→ What this task involves:
Every record that follows must be returned word for word.

START Input records

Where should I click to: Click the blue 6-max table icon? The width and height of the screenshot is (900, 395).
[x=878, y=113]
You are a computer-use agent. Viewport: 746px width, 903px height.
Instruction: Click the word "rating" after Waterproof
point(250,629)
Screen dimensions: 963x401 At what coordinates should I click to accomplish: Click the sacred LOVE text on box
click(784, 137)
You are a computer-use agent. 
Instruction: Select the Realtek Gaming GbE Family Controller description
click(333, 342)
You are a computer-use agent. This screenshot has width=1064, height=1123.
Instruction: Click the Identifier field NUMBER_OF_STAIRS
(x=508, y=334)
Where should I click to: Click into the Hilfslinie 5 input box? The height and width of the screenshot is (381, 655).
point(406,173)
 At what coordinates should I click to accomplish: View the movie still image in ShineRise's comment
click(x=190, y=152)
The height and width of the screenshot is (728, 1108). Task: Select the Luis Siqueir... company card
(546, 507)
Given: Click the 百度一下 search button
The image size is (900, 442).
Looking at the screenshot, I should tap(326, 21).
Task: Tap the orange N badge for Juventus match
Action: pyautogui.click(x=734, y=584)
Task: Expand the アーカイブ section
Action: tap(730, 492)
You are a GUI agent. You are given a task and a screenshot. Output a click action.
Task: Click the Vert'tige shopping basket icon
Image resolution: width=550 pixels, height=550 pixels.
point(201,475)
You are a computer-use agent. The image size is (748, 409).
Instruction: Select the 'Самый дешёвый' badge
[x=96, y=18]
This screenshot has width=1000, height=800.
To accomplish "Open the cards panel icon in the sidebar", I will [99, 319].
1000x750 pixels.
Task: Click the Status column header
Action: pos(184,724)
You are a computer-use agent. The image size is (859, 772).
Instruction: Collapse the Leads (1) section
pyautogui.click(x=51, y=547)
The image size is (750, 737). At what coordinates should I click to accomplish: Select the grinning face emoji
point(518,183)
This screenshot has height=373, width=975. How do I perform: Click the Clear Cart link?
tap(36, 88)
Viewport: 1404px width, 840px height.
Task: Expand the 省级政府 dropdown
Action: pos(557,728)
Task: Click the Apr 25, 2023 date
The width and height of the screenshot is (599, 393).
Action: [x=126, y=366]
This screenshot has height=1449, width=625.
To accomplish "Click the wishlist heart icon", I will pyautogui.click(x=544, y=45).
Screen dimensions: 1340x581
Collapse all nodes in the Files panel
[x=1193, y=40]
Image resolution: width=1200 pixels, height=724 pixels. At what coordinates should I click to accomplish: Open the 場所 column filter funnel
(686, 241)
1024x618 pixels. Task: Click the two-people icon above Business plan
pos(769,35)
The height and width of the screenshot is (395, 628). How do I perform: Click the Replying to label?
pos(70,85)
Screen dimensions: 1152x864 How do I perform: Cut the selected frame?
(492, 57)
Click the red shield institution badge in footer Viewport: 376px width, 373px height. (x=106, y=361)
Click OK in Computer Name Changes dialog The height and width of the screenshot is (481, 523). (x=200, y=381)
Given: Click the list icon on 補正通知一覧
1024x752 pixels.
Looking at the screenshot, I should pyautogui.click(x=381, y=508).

END Input records

→ Expected answer:
Where should I click to: Click the blue 6-max table icon? The width and height of the screenshot is (900, 395).
[x=878, y=113]
You are a computer-use agent. Viewport: 746px width, 903px height.
Instruction: Click the word "rating" after Waterproof
point(250,629)
Screen dimensions: 963x401 At what coordinates should I click to accomplish: Click the sacred LOVE text on box
click(784, 137)
You are a computer-use agent. 
Instruction: Select the Realtek Gaming GbE Family Controller description
click(333, 342)
You are a computer-use agent. This screenshot has width=1064, height=1123.
Instruction: Click the Identifier field NUMBER_OF_STAIRS
(x=508, y=334)
Where should I click to: Click into the Hilfslinie 5 input box? The height and width of the screenshot is (381, 655).
point(406,173)
 At what coordinates should I click to accomplish: View the movie still image in ShineRise's comment
click(x=190, y=152)
The height and width of the screenshot is (728, 1108). Task: Select the Luis Siqueir... company card
(546, 507)
Given: Click the 百度一下 search button
The image size is (900, 442).
Looking at the screenshot, I should tap(326, 21).
Task: Tap the orange N badge for Juventus match
Action: pyautogui.click(x=734, y=584)
Task: Expand the アーカイブ section
Action: tap(730, 492)
You are a GUI agent. You are given a task and a screenshot. Output a click action.
Task: Click the Vert'tige shopping basket icon
Image resolution: width=550 pixels, height=550 pixels.
point(201,475)
You are a computer-use agent. The image size is (748, 409).
Instruction: Select the 'Самый дешёвый' badge
[x=96, y=18]
This screenshot has width=1000, height=800.
To accomplish "Open the cards panel icon in the sidebar", I will [99, 319].
1000x750 pixels.
Task: Click the Status column header
Action: pos(184,724)
You are a computer-use agent. The image size is (859, 772).
Instruction: Collapse the Leads (1) section
pyautogui.click(x=51, y=547)
The image size is (750, 737). At what coordinates should I click to accomplish: Select the grinning face emoji
point(518,183)
This screenshot has height=373, width=975. How do I perform: Click the Clear Cart link?
tap(36, 88)
Viewport: 1404px width, 840px height.
Task: Expand the 省级政府 dropdown
Action: pos(557,728)
Task: Click the Apr 25, 2023 date
The width and height of the screenshot is (599, 393).
Action: [x=126, y=366]
This screenshot has height=1449, width=625.
To accomplish "Click the wishlist heart icon", I will pyautogui.click(x=544, y=45).
Screen dimensions: 1340x581
Collapse all nodes in the Files panel
[x=1193, y=40]
Image resolution: width=1200 pixels, height=724 pixels. At what coordinates should I click to accomplish: Open the 場所 column filter funnel
(686, 241)
1024x618 pixels. Task: Click the two-people icon above Business plan
pos(769,35)
The height and width of the screenshot is (395, 628). How do I perform: Click the Replying to label?
pos(70,85)
Screen dimensions: 1152x864 How do I perform: Cut the selected frame?
(492, 57)
Click the red shield institution badge in footer Viewport: 376px width, 373px height. (x=106, y=361)
Click OK in Computer Name Changes dialog The height and width of the screenshot is (481, 523). (x=200, y=381)
Given: Click the list icon on 補正通知一覧
1024x752 pixels.
Looking at the screenshot, I should pyautogui.click(x=381, y=508).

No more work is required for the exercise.